11-13-0056It was 1970 and I had been in Nam for just a few weeks. I hadn’t been in the bush yet but I knew it was coming. I was 11B, what the Gov’t calls Collateral. I made photos of everything, of everyone I saw, everyone I talked to and everyone that needed someone to talk to. My M4 got a real workout but nothing that was ahead of it, or me. I was sitting against a bunker in DaNang cleaning my lenses. All the sudden a very tall guy was standing over me blocking the sun. He introduced himself as Jock. He had a OD camera bag and a Nikon F around his neck with what looked like the 200mm f/4. He asked me who I worked for and I said I was a grunt and was just making photos to record the experience.

The next day I was sent to Chu Lai. Before I left DaNang, Jock told me to look at the shy every sunrise when I wake and if I survive the day, look at the sky at sundown. He told me that if I every get lost or ever feel my humanity slipping away, that sky would should me the way home.

It was Saturday evening November 2nd, 2013. I was in Atlantic City with Tanya visiting my Nam Vet buddy Joe. Joe lost his legs 7 months ago and has been on a watch list that many vets and I keep tabs on. Tanya was a gem cleaning Joes kitchen and helping his wife Mary cope with the new reality.

I took Joe out for a stroll and when we got near the beach, Joe asked me to carry him to the waves of the ocean. So I asked a chair person to watch Joe’s wheelchair. No sweat. Luckily enough 2 of the chair people assisted me getting Joe to the beach. They sat down and smoked a hmmmmm natural smoke. We did not indulge and I did not inhale.

Joe was telling me how he wanted to end the pain he was causing Mary and his friends and family. I told him to stop being an A-Hole and he argued that life isn’t worth living the way it is. I looked Joe in the face and all the sudden, as we both gazed upon the sky the sound of the waves gently moisturizing the sand, the people on the beach, the gulls landing on the sand and every one peering at the most wondrous spectacle that could only force one to realize that no matter where you are, no matter who you are with we are not in power, we are not alone.

Joe had tears in his eyes as I told him the story about how a photographer from Australia who saved my life, NO…saved my soul in DaNang in 1970. I hope in time Joe can find his way home and the inner peace he so well deserves.

I only truly know one thing. In Nam when I gazed upon the sunrise and the sunsets and now in Atlantic City I became acutely aware that I may very well be a troubled soul wandering the earth making photos but in my very ESSENCE and the depths of my SOUL, I know I am not and never will be alone!

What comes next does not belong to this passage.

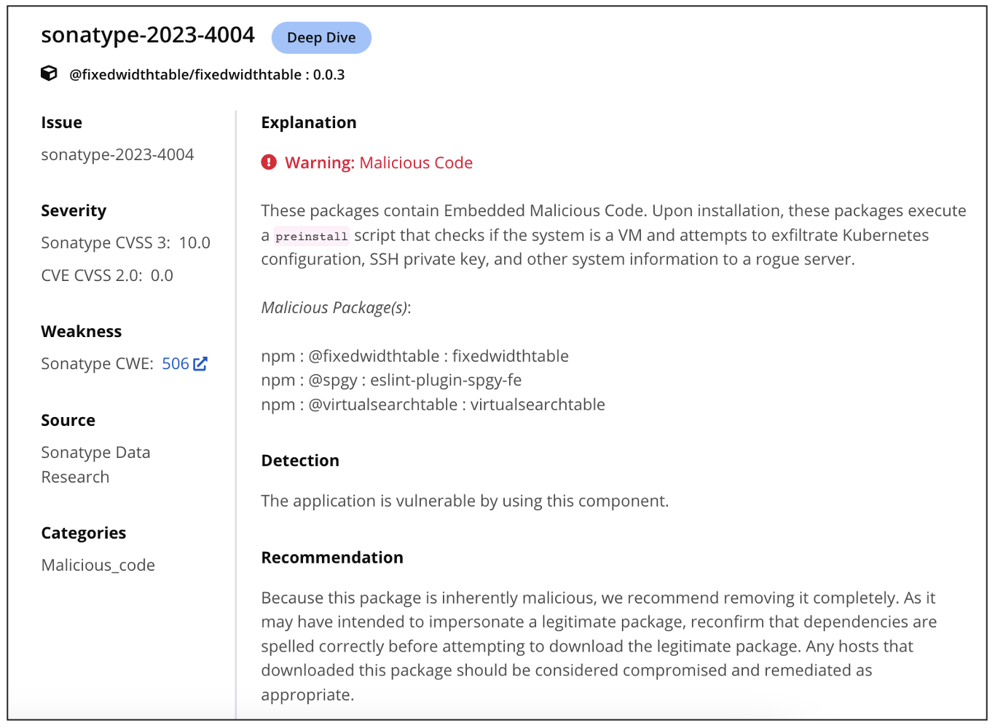Click the red warning exclamation icon
Image resolution: width=995 pixels, height=728 pixels.
click(x=269, y=162)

This photo is Dedicated to Jock.

8 thoughts on “November 3rd, 2013 ….. Eye, Heart and Mind … What About The Soul?”

  1. As usual a powerful and moving story, my friend. I too often look to the sky for a sense of proportion and wonder. Speaking of which I often wonder what and where I would be, or if I would be here, had I not drawn a high draft number during Nam. So many things over which we have no control powerfully effect our lives. May His peace surround you.

    1. Dan thanks. The Grace of GOD has shined a light on you by giving you a high number.

      The LORD has a sense of humor also. When I was drafted, I was told that if I volunteer for Viet-Nam, my brother would not have to serve. Of course I volunteered for Nam knowing that I couldn’t live with myself if he didn’t make it. So I did my duty and learned to be a grunt. After I got to DaNang, I got a letter from my brother that told me he had such a high number in the lottery that my mother would be drafted before him.

      It was ok, I was good collateral and I felt secure knowing he was safe. He still feels guilty and probably always will.
      Me, I love watching the sunrise and sunsets……..

  2. I knew I should read this blog entry Don when I saw the image was in color. Life. We have such a short time here when one looks inward. Yet we so often take it for granted. Thanks for reminding me how important every waking moment of my remaining life means, not only to my selfish self but to my loved ones around me.